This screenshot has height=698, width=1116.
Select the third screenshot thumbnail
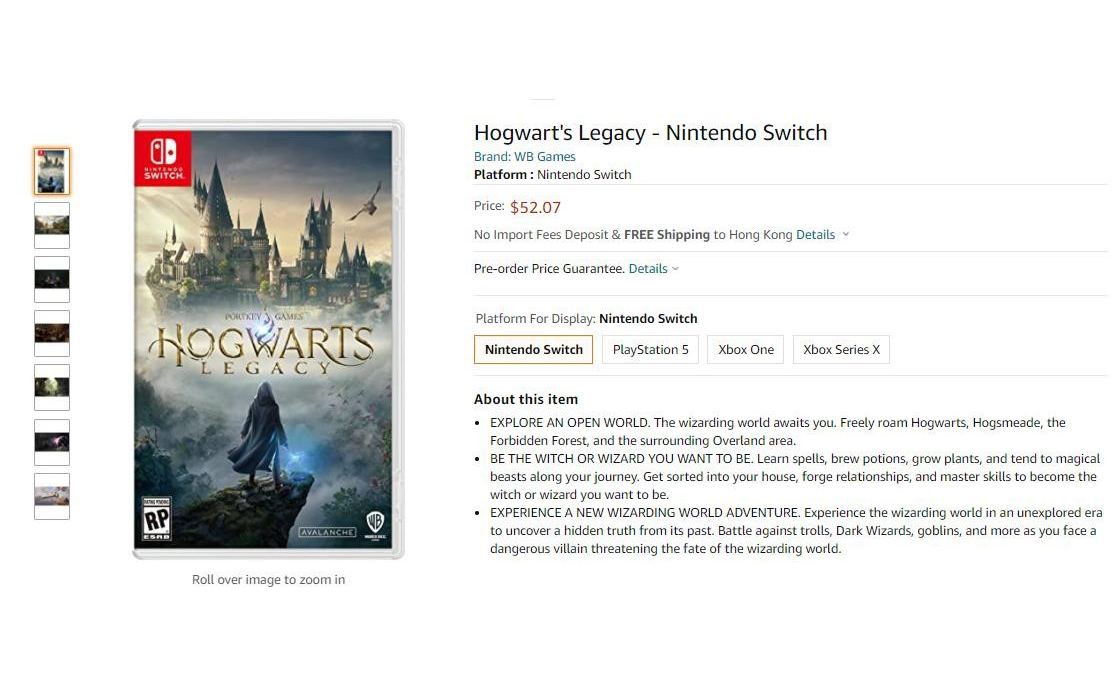(52, 280)
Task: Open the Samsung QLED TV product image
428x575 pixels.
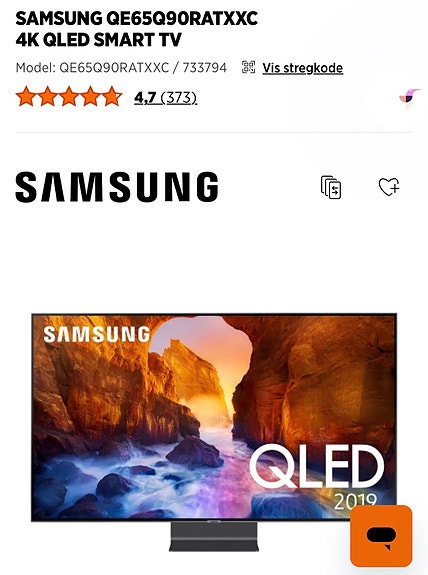Action: point(214,432)
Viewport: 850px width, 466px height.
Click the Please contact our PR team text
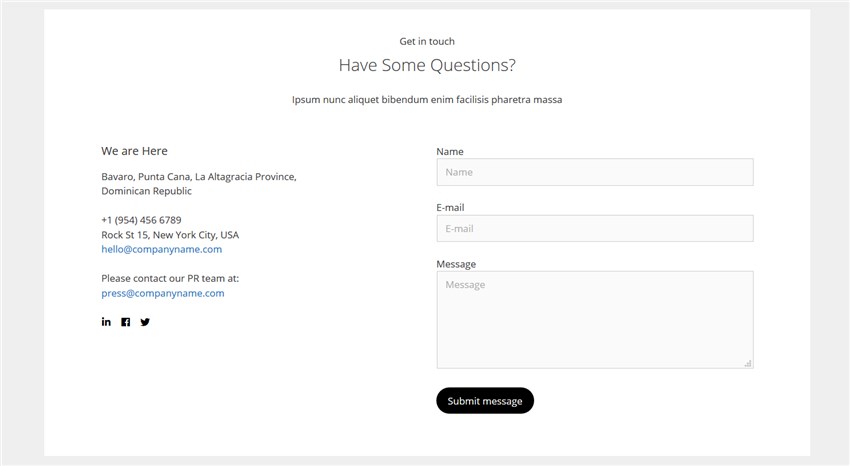click(x=170, y=279)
------------------------
▸ **ABOUT THIS TASK**: The lines from the one containing "Viewport: 850px width, 466px height." to the last line of the records, both included: print exactly those and nothing else, leaving out any pictures.

▸ **COMPLETED EXERCISE**:
Viewport: 850px width, 466px height.
Click the Please contact our PR team text
click(x=170, y=279)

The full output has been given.